The FDA “Home as a Health Care Hub” program aims to integrate home environment as an integral part of the healthcare system, with the goal of advancing health equity for all people in the US.
RT’s Three Key Takeaways
- The FDA has launched the “Home as a Health Care Hub” initiative to integrate the home environment into the healthcare system, aiming to advance health equity.
- This initiative addresses challenges such as physician shortages, rising healthcare costs, and health disparities, particularly affecting underserved communities.
- The FDA’s Center for Devices and Radiological Health (CDRH) has partnered with an architectural firm to design an AR/VR-enabled home prototype that will serve as a lab for developing home-based healthcare solutions.
Clinical care is undergoing an evolution that has been accelerated over the last few years by the COVID-19 public health emergency. Health care has primarily been centered on healthcare systems and their components—hospitals, clinics, providers, and payers. However, many challenges persist, such as primary care physician and specialist shortages, significant increases in health care costs, higher chronic disease prevalence rates, and often the inability to meet the health care needs of millions of people who have no or limited access to health care systems. People from various racial and ethnic minority populations and those who live in rural communities and lower-income neighborhoods are impacted the most by these system challenges, which furthers health disparities across the nation.
Today, the US Food and Drug Administration is announcing the launch of a new initiative, Home as a Health Care Hub, to help reimagine the home environment as an integral part of the health care system, with the goal of advancing health equity for all people in the US. While many care options are currently attempting to use the home as a virtual clinical site, very few have considered the structural and critical elements of the home that will be required to absorb this transference of care. Moreover, devices intended for use in the home tend to be designed to operate in isolation rather than as part of an integrated, holistic environment. As a result, patients may have to use several disparate medical devices, some never intended for the home environment, rather than interact with medical-grade, consumer-designed, customizable technologies that seamlessly integrate into an individual person’s lifestyle.
The FDA’s Center for Devices and Radiological Health (CDRH) has contracted with an architectural firm that intentionally designs innovative buildings with health and equity in mind, to consider the needs of variable models of a home and tailor solutions with opportunities to adapt and evolve in complexity and scale. The hub will be designed as an Augmented Reality/Virtual Reality (AR/VR)-enabled home prototype and is expected to be completed later this year.
This partnership includes collaboration with patient groups, healthcare providers, and the medical device industry to build the Home as a Health Care Hub. This prototype will serve as an idea lab, not only to connect with populations most affected by health inequity, but also for medical device developers, policy makers, and providers to begin developing home-based solutions that advance health equity. Existing models that have examined care delivery at home have found great patient satisfaction, good adherence, and potential cost savings to health care systems. By beginning with dwellings in rural locations and lower-income communities, the planned prototype will be intentionally designed with the goal of advancing health equity.

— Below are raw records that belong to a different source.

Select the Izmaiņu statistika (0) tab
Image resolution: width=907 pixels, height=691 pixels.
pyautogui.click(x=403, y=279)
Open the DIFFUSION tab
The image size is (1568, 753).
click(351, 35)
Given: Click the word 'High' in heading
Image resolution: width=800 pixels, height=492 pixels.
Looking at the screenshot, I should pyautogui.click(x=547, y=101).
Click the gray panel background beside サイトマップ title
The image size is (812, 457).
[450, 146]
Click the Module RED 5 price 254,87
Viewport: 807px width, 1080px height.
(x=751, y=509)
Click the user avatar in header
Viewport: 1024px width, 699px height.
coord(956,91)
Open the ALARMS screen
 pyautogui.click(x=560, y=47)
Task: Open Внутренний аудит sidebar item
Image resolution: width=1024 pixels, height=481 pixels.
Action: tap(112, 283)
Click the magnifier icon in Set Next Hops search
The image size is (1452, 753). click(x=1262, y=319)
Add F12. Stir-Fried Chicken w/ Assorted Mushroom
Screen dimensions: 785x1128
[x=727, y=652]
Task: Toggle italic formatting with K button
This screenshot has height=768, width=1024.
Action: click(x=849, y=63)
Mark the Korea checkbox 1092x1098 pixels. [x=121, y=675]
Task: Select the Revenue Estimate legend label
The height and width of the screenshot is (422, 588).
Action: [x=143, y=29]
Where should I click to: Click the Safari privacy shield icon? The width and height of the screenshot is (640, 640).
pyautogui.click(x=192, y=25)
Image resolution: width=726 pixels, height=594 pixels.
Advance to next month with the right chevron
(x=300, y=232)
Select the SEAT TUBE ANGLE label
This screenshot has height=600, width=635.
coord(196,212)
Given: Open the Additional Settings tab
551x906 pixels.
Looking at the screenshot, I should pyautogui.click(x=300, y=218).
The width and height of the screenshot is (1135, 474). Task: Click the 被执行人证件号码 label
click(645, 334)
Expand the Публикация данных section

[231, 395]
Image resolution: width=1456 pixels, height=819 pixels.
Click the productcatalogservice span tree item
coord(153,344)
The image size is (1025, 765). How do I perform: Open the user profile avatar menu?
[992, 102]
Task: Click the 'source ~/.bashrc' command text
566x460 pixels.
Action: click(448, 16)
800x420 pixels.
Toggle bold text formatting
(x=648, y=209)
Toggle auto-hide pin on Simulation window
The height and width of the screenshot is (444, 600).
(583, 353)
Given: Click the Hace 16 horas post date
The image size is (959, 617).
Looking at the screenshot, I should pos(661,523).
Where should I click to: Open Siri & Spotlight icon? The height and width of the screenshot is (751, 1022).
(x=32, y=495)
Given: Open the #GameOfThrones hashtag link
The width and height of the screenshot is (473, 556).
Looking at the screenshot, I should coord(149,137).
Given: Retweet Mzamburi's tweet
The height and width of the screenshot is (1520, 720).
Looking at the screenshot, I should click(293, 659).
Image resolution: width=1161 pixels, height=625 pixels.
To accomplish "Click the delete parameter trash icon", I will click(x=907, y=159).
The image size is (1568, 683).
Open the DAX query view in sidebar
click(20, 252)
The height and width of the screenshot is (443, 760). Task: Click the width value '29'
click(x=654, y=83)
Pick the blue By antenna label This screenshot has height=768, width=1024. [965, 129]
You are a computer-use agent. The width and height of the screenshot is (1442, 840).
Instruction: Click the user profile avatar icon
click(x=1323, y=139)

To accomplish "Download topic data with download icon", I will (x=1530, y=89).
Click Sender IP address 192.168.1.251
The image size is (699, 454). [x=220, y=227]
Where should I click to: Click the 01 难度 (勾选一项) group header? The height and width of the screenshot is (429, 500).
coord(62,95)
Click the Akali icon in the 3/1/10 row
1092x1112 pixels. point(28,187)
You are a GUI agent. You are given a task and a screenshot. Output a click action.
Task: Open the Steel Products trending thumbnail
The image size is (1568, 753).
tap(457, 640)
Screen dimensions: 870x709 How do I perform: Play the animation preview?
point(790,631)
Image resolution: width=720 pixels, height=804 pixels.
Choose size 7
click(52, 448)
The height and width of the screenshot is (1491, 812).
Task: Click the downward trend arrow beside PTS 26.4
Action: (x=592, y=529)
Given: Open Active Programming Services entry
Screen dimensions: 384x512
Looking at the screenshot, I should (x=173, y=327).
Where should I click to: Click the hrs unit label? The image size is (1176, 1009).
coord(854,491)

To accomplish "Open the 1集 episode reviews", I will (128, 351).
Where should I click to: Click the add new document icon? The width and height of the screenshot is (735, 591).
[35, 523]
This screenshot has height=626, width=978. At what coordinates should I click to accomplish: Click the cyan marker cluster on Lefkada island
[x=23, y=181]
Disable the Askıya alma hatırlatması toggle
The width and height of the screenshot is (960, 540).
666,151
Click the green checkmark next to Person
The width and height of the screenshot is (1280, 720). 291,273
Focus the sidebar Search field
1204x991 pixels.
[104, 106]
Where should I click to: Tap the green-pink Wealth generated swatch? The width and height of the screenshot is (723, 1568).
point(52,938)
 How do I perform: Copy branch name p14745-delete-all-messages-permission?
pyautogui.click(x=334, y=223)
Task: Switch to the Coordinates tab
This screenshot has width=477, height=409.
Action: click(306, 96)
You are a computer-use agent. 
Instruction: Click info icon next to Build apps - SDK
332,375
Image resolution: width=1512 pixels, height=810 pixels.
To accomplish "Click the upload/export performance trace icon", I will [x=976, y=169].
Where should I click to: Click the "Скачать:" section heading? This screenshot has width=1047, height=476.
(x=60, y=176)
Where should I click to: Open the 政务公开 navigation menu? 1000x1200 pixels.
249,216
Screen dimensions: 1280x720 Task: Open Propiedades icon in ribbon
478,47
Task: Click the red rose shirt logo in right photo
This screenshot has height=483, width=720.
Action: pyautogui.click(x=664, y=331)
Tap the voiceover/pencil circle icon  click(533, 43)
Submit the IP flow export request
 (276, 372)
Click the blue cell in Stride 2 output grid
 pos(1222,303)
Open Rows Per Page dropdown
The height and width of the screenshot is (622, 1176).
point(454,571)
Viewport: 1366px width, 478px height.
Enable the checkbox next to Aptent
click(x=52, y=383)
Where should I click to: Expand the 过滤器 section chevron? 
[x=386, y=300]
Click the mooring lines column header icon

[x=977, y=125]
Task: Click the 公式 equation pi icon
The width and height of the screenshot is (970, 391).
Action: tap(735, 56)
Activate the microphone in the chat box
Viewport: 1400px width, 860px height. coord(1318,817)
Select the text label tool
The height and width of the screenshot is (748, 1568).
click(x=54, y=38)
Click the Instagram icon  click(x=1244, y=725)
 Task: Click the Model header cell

The FDA is using diabetes as an example health condition for the hub prototype given the impacts over the lifecycle of someone living with this condition. According to the Centers for Disease Control and Prevention (CDC), over $300 billion per year was spent on medical costs for diabetes in the US in 2022. This is a 35% increase over the past decade, which is disproportionately borne by underserved communities and communities of color. Diabetes is a condition that impacts most major organs and can result in significant morbidity and early mortality, including cardiovascular disease, kidney failure, blindness, and amputations.
To increase access to health care and maximize health outcomes, it is critical that the delivery of personalized care has people at the center. By shifting the care model from systems to people, the health care system can triage scarce resources to those with the most urgent and critical needs and tailor personalized care for those managing chronic conditions. The Home as a Health Care Hub prototype is the beginning of the conversation—helping device developers consider novel design approaches, aiding providers to consider opportunities to educate patients and extend care options, generating discussions on value-based care paradigms, and opening opportunities to bring clinical trials and other evidence generation processes to underrepresented communities through the home.
As a part of CDRH’s strategic priority to advance health equity, CDRH continues to support innovation that addresses health equity by moving care, as well as prevention and wellness, into the home setting. CDRH is committed to fostering innovation that improves public health by launching the Home as a Health Care Hub effort to enable solutions that seamlessly integrate medical devices and health care, prevention and wellness into people’s lives, leading to a longer, higher quality life for all.